I Remember the Day The Internet Started But I Fear For the Future

Twenty years ago this week Netscape went public. I've always thought of this as the day the internet really started.

I was contracting at a company nearby that had also recently gone public (before I got there) and I remember we watched the IPO looking at a page Netscape had set up for this purpose. We knew something amazing was happening but not exactly what. Little did we realize how significant it would become. We also had no idea how twenty years later the promise of the internet would be sitting on so many land mines.

The first decade had so much promise. So many new opportunities, new ideas and new directions. We all thought that truth would finally win out, that information would flow free and progress would be unabated. Sure DotCom was insane at times but the rapid evolution of the internet seemed like a dream.
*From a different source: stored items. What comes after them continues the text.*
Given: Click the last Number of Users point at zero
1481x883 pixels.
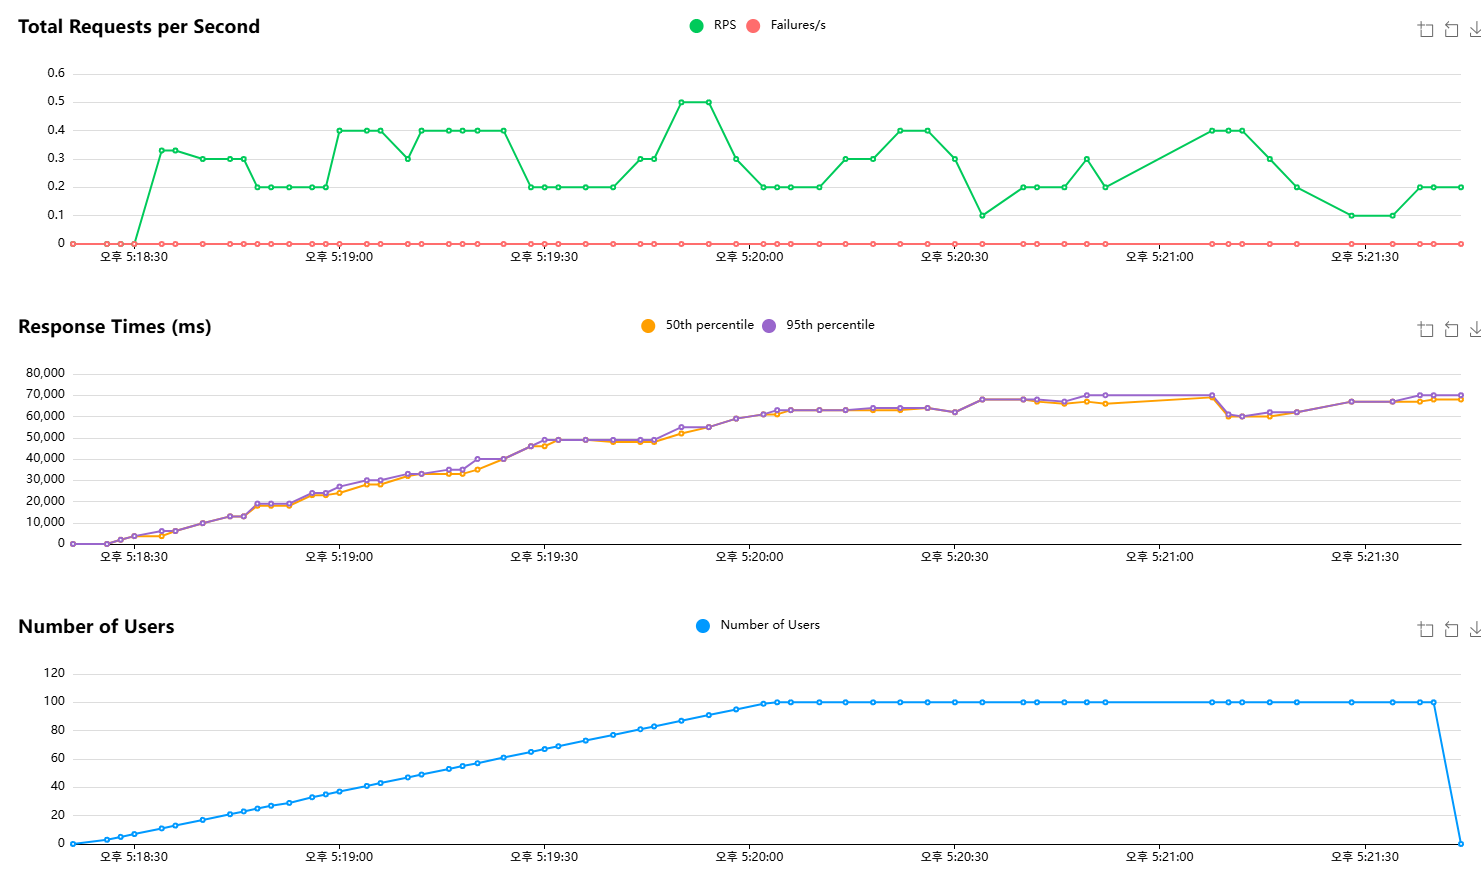Looking at the screenshot, I should [1461, 844].
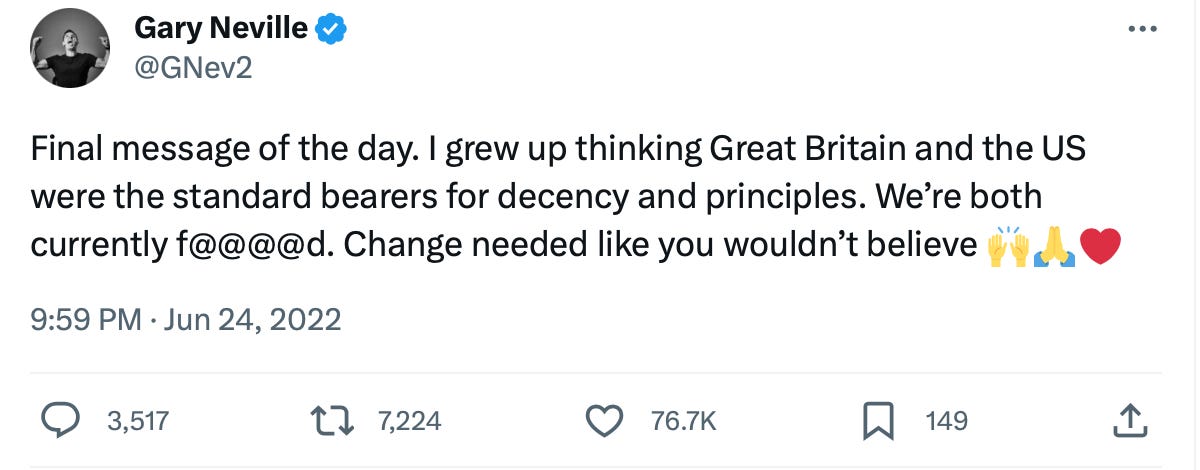1200x470 pixels.
Task: Click the reply speech bubble icon
Action: click(x=62, y=421)
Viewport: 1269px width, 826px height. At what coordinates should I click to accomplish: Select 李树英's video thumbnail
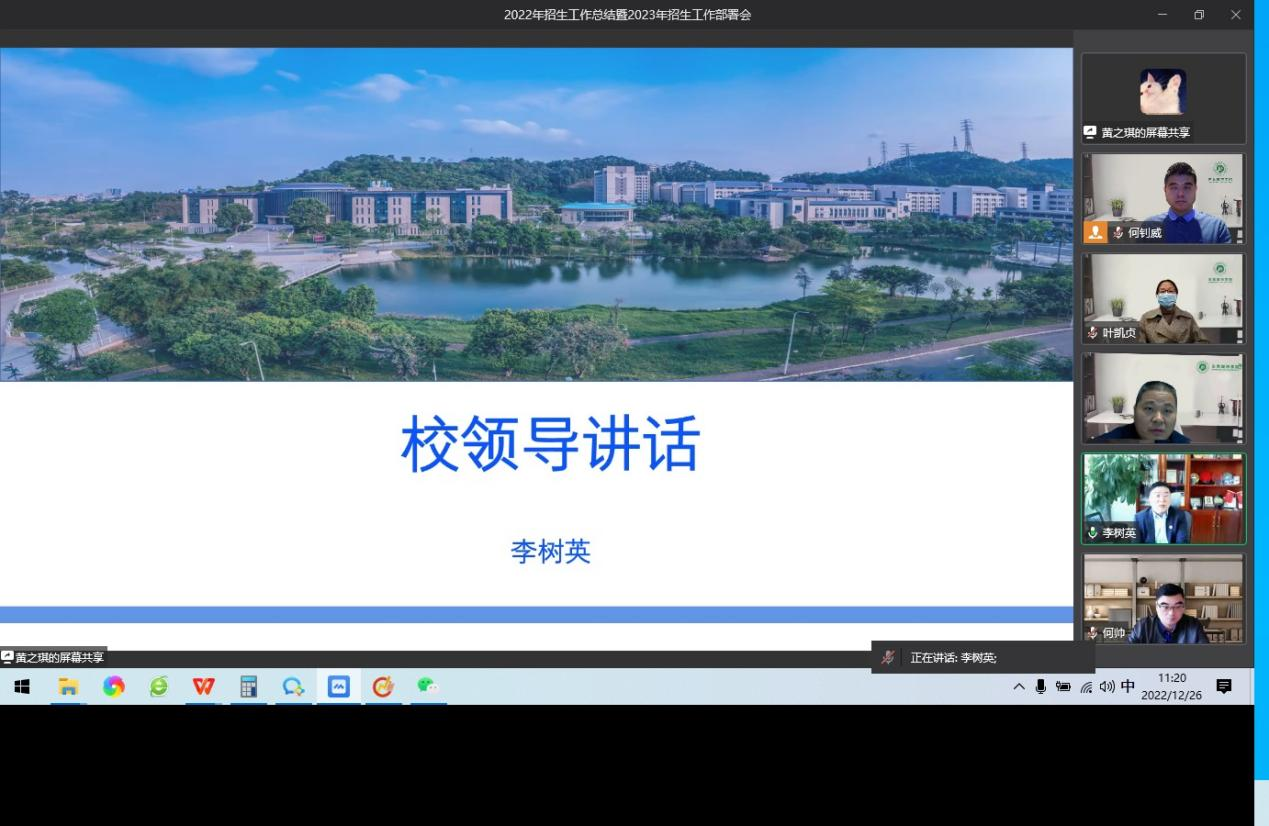click(x=1164, y=498)
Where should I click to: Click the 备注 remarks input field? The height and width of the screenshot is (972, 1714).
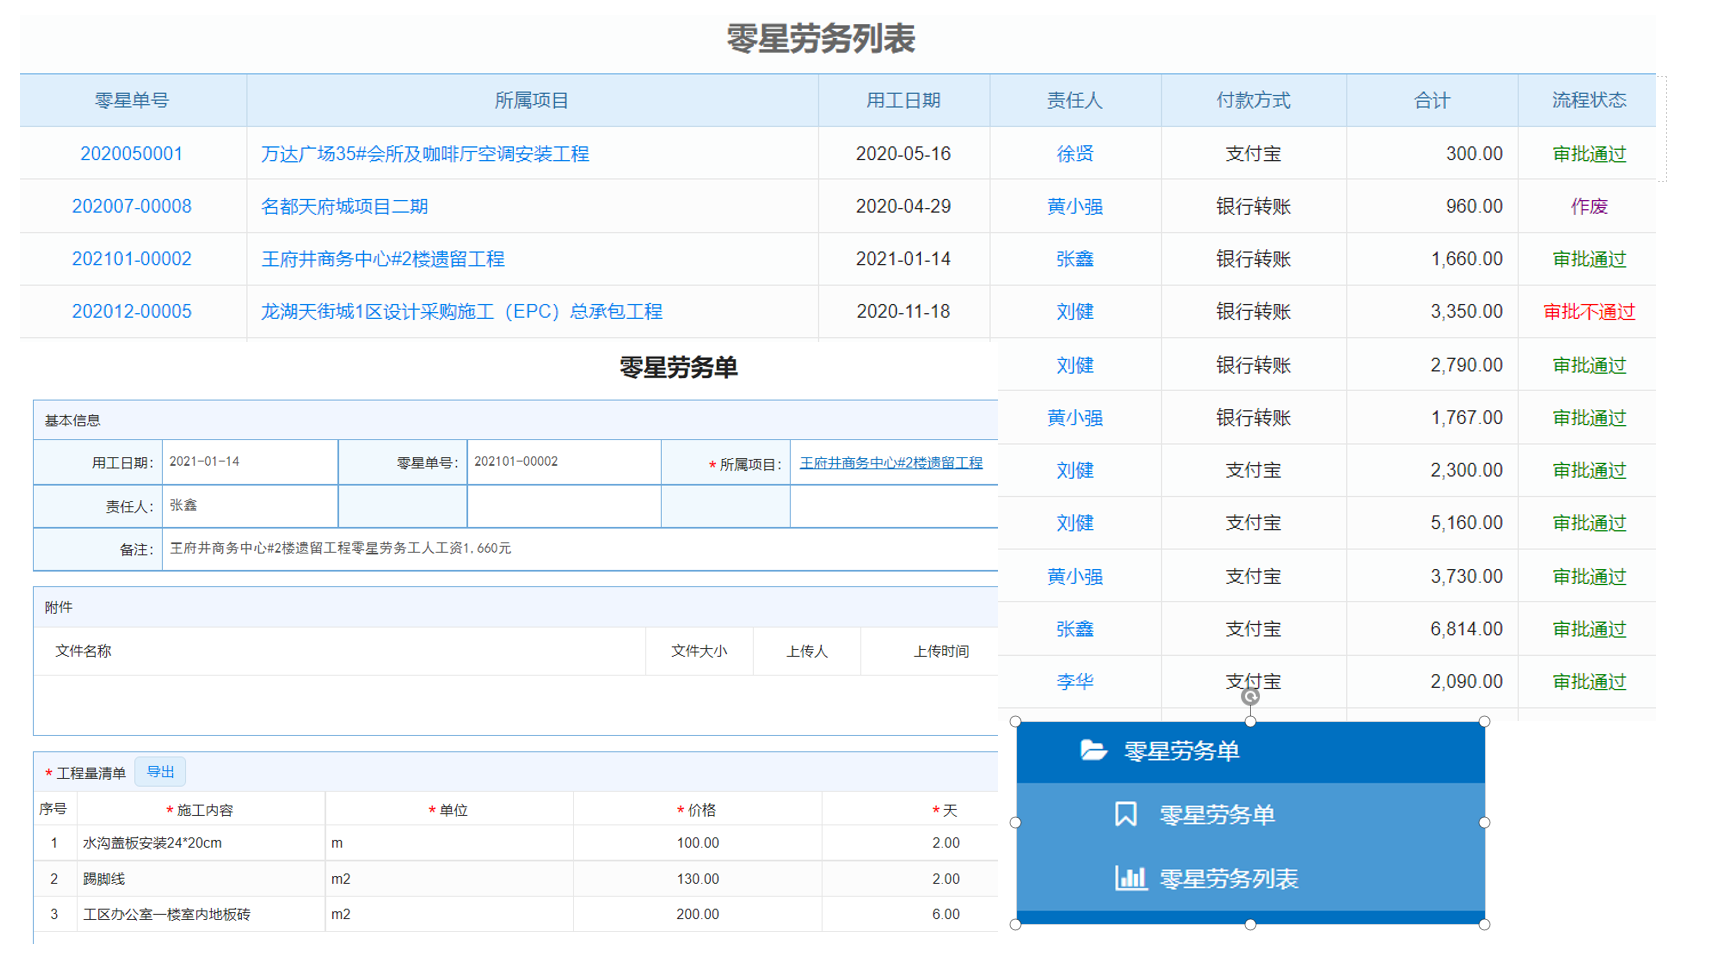(580, 549)
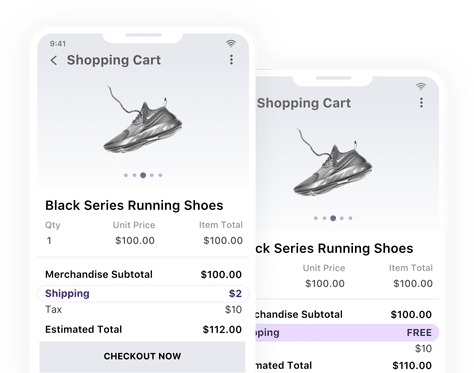
Task: Open the three-dot menu on left phone
Action: pyautogui.click(x=231, y=60)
The dream is starting to look like a nightmare, and I worry that the whole internet will eventually become a balkanized cesspool, like the altered universe in Back To The Future Part II. I'm not trying to be a pessimist, but there are so many worrying things happening that I wonder how it can survive.

Every government seems hellbent on tapping into everything their citizens do online, all the in name of terrorism or whatever floats their boat. With everything being connected it gives them the hooks to do what no government ever was able to do, keep tabs on everyone all the time. Some are obvious like China, some more subtle like we in the US. Politicians of all types seem to—either out of ignorance or knowledge—want to make everything you do a useful datapoint for whatever purpose they might imagine. Encryption, something we didn't think much of to start with, is a barrier to keeping that control.

Of course there are a lot of bad actors on the internet and one can certainly see the need to defend your country and your citizens against them. But just a little past that is such sweet access to everything. China is the biggest balkanizer, they see everyone internally or externally a threat, and keeping citizens under control and everyone else outside is a national priority. Sadly this is exactly what most countries want, either publicly or sometimes in secret.

Look at recent laws in France and Australia to name a few countries slowly moving towards a China syndrome. Even in the US the Constitution is just an irritating barrier to be overcome, generally behind the scenes.

The single worst thing to happen is the unlimited political giving that is now the norm in the US, unwatched and unmonitored except minimally. This is the ultimate dream for ISPs and other internet companies to ensure that everything they want—regardless of what people want—becomes the law of the land. This unprecedented “investment” in politicians  can only take things the wrong way. Imagine ISPs being able to charge not just for general access but for specific access to both ends of the “tubes”. Do you want Facebook? Buy our social package. Do you want Apple? Buy our mobile package. Do you want to read thecodist.com? Sorry buddy he can’t afford to pay all the ISPs along the path to allow his packets through.

If you think this is nonsense, imagine infinite money chasing deep desire, like some kind of financial monkey business generating all the profits of Shakespeare. Buy enough politicians of any kind, and you can get everything you want.

So governments want to control citizens and foreigners, and internet companies want unlimited control over packets. Now any business on the internet has to pay and pay dearly to keep any customers able to visit. All those companies making money off of ads now have to figure out how to squeeze even more out of every page view. With so many sites today making hundreds of HTTP connections for all their trackers, scripts and ads it can only get worse if they need even more money. Yet the complexity of doing this is such a tolled-up environment may be too much to manage. A lot of people will try to charge for access and most probably just give up.

Now the last straw is all the people who just want to steal whatever they can from companies with valuable data. Not a day goes by that some brand name company hasn’t lost its business or customer data, often due to brainless security. I guess one benefit of a balkanized internet would be that the crooks might have difficulty getting to their victims. I guess ISPs could offer a hacker’s package.

The internet is an amazing human invention, but the danger winds are all around it, and I wonder how it can survive without major alteration, likely for the worse. If you have to use encryption with back doors (maybe multiple ones) thieves will take advantage and make it hopeless to do commerce. Want to express an opinion? Make sure you clear it with all the various countries and political entities before you say anything or expect to be one and done. How about starting something new? Forget it, you can’t raise enough money due to the costly environment.

Can we escape this bleak future? I have no idea. The unlimited money in the US seems unbeatable, ordinary people no longer matter since we cannot pay enough to keep up. Security seems horribly broken and will only get worse if encryption is weakened. Nations may actually seek to destroy their competitors by trashing their internet or companies or infrastructure. And defending yourself as a nation by shutting your borders (with the added benefit of sequestering your citizens) can only make it less of an inter-net and more like an intra-net.

The dream that started 20 years ago with that one web page seems like a distant memory.

Maybe in the future your grandkids will ask “grandperson, what was the internet like when you were a kid?” and you will tell them to look it up on the paper version of Wikipedia.

Gag I hope not. I suppose I can always send out blog postcards.